▶ [REQUIRED WORK]
Give again, word for word, each line below starting at the one that contains "Task: Click the date field showing 20.10.2026" and ending at the one that contains "Open the info tooltip".

○ ○ ○ ○

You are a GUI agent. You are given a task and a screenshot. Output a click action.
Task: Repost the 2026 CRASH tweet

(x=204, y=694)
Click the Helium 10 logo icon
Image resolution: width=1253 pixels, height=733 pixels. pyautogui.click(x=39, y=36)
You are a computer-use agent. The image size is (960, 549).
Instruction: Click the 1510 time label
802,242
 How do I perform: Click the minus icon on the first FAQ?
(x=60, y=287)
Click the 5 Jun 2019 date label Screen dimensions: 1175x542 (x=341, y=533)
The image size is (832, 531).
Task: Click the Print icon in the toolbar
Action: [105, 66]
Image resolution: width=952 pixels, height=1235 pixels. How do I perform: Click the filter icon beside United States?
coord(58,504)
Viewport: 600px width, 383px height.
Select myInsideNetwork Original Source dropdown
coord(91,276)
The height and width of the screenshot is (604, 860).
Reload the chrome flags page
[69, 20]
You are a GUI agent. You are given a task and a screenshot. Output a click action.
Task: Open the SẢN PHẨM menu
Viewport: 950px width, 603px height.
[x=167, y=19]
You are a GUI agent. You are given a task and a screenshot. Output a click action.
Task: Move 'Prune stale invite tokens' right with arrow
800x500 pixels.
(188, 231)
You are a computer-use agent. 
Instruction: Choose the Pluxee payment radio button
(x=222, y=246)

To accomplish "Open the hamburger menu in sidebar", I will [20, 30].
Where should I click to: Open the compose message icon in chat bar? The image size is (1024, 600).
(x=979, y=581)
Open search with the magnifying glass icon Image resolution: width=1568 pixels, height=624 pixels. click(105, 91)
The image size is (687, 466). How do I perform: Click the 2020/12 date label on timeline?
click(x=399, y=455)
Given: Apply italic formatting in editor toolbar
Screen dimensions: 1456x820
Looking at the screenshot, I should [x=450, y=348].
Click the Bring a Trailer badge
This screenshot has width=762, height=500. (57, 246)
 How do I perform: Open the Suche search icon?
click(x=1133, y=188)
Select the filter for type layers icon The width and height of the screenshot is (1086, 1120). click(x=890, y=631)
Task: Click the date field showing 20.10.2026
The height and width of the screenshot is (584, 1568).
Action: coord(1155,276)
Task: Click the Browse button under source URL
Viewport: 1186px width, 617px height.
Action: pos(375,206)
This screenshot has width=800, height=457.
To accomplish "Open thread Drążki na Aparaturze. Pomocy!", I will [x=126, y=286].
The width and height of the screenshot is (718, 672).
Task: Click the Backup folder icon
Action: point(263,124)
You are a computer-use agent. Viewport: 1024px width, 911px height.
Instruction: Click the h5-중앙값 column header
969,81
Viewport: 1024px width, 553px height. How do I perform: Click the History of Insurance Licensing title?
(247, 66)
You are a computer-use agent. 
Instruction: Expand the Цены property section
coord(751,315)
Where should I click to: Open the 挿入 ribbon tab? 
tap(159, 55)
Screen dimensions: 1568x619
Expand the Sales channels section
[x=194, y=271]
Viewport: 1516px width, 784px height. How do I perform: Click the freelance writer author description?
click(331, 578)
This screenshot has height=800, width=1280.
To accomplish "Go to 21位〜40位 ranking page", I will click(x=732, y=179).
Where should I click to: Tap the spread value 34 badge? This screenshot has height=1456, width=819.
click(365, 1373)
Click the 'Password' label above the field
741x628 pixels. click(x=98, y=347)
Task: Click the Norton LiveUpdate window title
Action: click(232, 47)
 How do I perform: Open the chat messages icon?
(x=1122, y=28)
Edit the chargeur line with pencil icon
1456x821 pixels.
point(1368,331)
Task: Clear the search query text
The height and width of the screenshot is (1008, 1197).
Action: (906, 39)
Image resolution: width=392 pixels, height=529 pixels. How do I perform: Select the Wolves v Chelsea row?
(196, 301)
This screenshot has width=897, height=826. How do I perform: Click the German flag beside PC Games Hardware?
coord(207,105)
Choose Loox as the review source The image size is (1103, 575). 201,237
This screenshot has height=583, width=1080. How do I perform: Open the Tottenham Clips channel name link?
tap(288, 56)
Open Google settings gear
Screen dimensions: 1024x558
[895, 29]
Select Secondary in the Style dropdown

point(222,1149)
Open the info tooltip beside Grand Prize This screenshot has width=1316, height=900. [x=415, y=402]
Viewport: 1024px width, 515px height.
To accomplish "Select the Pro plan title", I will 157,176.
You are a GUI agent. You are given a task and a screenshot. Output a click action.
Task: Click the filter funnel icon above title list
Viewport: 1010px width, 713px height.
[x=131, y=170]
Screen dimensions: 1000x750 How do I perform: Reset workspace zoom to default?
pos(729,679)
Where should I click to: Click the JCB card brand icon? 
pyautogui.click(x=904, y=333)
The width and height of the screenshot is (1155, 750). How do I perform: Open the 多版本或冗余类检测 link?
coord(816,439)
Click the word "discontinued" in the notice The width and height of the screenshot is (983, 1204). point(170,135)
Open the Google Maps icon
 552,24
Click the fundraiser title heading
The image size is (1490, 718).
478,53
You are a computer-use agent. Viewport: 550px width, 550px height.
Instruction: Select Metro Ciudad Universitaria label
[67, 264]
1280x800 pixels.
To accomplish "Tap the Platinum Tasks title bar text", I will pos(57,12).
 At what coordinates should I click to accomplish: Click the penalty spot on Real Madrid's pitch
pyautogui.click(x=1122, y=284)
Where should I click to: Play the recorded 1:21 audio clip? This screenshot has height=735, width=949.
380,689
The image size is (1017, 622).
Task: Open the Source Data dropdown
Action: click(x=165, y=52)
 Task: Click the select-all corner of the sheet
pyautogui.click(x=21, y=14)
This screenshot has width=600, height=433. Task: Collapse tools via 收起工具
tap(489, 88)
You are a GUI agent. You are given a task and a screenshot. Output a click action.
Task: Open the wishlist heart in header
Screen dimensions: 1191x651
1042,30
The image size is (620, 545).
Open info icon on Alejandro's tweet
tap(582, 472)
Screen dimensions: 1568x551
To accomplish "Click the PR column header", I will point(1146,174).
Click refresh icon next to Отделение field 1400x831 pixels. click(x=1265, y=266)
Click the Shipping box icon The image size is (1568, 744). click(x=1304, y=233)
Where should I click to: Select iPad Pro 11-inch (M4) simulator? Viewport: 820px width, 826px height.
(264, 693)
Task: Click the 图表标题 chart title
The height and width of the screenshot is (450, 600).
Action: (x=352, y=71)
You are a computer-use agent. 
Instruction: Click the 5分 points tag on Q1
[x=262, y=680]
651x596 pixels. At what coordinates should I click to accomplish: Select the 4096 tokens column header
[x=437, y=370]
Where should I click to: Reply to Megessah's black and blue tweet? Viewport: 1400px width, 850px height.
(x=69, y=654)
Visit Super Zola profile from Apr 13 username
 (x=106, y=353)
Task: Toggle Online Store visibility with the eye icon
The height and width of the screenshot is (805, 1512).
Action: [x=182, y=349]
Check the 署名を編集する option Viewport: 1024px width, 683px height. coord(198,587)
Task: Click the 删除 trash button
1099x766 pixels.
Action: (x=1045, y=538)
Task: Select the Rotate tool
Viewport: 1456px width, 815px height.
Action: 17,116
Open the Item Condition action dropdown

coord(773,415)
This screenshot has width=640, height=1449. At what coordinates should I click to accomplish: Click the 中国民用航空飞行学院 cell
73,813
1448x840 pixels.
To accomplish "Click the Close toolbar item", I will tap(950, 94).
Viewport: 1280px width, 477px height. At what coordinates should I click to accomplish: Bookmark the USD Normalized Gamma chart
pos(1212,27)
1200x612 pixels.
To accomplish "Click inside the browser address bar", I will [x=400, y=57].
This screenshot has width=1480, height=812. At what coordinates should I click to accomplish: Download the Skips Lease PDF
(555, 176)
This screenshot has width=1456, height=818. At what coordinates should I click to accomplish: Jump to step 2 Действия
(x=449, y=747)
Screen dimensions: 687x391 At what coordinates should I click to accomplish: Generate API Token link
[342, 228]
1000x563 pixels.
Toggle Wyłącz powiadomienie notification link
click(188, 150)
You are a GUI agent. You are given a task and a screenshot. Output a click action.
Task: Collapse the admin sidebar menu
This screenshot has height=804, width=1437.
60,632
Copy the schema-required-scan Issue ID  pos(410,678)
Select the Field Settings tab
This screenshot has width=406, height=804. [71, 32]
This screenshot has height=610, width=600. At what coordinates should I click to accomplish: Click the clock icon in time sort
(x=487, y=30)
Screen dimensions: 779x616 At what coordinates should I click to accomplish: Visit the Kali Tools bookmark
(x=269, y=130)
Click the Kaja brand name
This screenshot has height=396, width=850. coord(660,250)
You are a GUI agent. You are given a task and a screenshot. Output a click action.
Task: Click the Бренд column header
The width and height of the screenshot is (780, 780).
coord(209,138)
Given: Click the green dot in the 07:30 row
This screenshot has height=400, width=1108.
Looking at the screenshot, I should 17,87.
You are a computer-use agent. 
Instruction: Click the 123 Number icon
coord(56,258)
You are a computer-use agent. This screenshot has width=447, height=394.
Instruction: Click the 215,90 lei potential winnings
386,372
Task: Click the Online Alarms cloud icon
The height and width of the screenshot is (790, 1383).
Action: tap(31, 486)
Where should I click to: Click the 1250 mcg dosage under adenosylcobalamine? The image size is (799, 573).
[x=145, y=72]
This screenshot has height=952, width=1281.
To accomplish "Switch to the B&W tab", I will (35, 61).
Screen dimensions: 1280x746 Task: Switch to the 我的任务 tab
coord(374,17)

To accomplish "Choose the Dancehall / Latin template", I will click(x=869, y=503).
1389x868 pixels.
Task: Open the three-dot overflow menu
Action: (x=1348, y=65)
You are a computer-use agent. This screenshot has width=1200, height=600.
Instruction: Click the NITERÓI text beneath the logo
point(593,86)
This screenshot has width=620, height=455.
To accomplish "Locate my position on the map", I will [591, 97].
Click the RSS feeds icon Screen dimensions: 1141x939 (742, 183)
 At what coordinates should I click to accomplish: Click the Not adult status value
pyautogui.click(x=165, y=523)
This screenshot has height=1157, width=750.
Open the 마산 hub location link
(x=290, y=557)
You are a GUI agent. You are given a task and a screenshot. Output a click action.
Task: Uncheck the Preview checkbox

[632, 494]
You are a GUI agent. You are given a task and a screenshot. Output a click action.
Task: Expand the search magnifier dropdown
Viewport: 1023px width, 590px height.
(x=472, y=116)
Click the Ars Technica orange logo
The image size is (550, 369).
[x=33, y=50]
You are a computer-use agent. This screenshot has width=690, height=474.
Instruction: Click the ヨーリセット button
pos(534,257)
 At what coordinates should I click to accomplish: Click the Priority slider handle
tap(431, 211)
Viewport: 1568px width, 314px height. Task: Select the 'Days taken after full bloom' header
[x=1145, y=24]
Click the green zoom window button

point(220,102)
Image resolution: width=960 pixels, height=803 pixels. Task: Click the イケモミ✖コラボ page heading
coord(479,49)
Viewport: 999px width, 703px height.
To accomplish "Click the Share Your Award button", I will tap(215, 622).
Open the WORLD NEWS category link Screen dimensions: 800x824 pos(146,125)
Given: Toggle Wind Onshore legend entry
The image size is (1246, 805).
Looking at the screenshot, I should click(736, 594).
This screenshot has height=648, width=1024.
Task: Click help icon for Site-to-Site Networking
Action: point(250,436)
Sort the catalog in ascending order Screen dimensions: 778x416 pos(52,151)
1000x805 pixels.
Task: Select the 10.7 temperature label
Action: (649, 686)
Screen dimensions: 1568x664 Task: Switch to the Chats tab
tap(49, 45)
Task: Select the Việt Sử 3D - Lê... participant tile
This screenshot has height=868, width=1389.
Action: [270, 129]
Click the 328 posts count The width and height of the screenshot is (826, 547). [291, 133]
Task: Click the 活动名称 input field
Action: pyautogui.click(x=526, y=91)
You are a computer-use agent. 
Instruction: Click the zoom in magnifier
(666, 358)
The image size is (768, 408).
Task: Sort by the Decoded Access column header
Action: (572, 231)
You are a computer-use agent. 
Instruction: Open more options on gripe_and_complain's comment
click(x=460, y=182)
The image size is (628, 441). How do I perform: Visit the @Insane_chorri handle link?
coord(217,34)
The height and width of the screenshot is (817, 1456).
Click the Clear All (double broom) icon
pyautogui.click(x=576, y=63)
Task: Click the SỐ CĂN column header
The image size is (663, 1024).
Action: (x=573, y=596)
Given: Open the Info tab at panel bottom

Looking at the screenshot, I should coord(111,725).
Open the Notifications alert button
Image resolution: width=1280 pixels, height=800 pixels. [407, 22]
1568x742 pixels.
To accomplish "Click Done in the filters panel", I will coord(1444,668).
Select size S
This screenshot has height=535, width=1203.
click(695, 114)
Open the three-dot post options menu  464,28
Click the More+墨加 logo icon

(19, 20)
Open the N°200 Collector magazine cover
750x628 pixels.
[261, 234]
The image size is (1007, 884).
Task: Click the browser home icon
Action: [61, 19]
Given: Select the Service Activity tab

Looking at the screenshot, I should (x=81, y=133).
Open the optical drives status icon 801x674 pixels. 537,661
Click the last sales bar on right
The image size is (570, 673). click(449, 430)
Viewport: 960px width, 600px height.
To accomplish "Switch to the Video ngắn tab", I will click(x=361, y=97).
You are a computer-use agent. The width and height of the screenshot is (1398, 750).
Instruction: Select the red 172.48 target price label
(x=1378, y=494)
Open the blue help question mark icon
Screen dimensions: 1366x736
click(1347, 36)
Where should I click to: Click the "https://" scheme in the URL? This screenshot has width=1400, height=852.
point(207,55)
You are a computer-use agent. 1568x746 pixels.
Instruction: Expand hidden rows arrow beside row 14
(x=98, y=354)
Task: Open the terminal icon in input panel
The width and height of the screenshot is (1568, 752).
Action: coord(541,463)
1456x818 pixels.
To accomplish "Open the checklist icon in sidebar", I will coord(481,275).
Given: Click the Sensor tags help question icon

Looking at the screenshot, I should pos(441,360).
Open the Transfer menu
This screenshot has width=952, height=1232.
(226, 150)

○ ○ ○ ○

▶ [EXERCISE ANSWER]
Task: Click the date field showing 20.10.2026
The height and width of the screenshot is (584, 1568).
Action: coord(1155,276)
Task: Click the Browse button under source URL
Viewport: 1186px width, 617px height.
Action: pos(375,206)
This screenshot has width=800, height=457.
To accomplish "Open thread Drążki na Aparaturze. Pomocy!", I will [x=126, y=286].
The width and height of the screenshot is (718, 672).
Task: Click the Backup folder icon
Action: point(263,124)
You are a computer-use agent. Viewport: 1024px width, 911px height.
Instruction: Click the h5-중앙값 column header
969,81
Viewport: 1024px width, 553px height. How do I perform: Click the History of Insurance Licensing title?
(247, 66)
You are a computer-use agent. 
Instruction: Expand the Цены property section
coord(751,315)
Where should I click to: Open the 挿入 ribbon tab? 
tap(159, 55)
Screen dimensions: 1568x619
Expand the Sales channels section
[x=194, y=271]
Viewport: 1516px width, 784px height. How do I perform: Click the freelance writer author description?
click(331, 578)
This screenshot has height=800, width=1280.
To accomplish "Go to 21位〜40位 ranking page", I will click(x=732, y=179).
Where should I click to: Tap the spread value 34 badge? This screenshot has height=1456, width=819.
click(365, 1373)
Click the 'Password' label above the field
741x628 pixels. click(x=98, y=347)
Task: Click the Norton LiveUpdate window title
Action: click(232, 47)
 How do I perform: Open the chat messages icon?
(x=1122, y=28)
Edit the chargeur line with pencil icon
1456x821 pixels.
point(1368,331)
Task: Clear the search query text
The height and width of the screenshot is (1008, 1197).
Action: (906, 39)
Image resolution: width=392 pixels, height=529 pixels. How do I perform: Select the Wolves v Chelsea row?
(196, 301)
This screenshot has width=897, height=826. How do I perform: Click the German flag beside PC Games Hardware?
coord(207,105)
Choose Loox as the review source The image size is (1103, 575). 201,237
This screenshot has height=583, width=1080. How do I perform: Open the Tottenham Clips channel name link?
tap(288, 56)
Open Google settings gear
Screen dimensions: 1024x558
[895, 29]
Select Secondary in the Style dropdown

point(222,1149)
Open the info tooltip beside Grand Prize This screenshot has width=1316, height=900. [x=415, y=402]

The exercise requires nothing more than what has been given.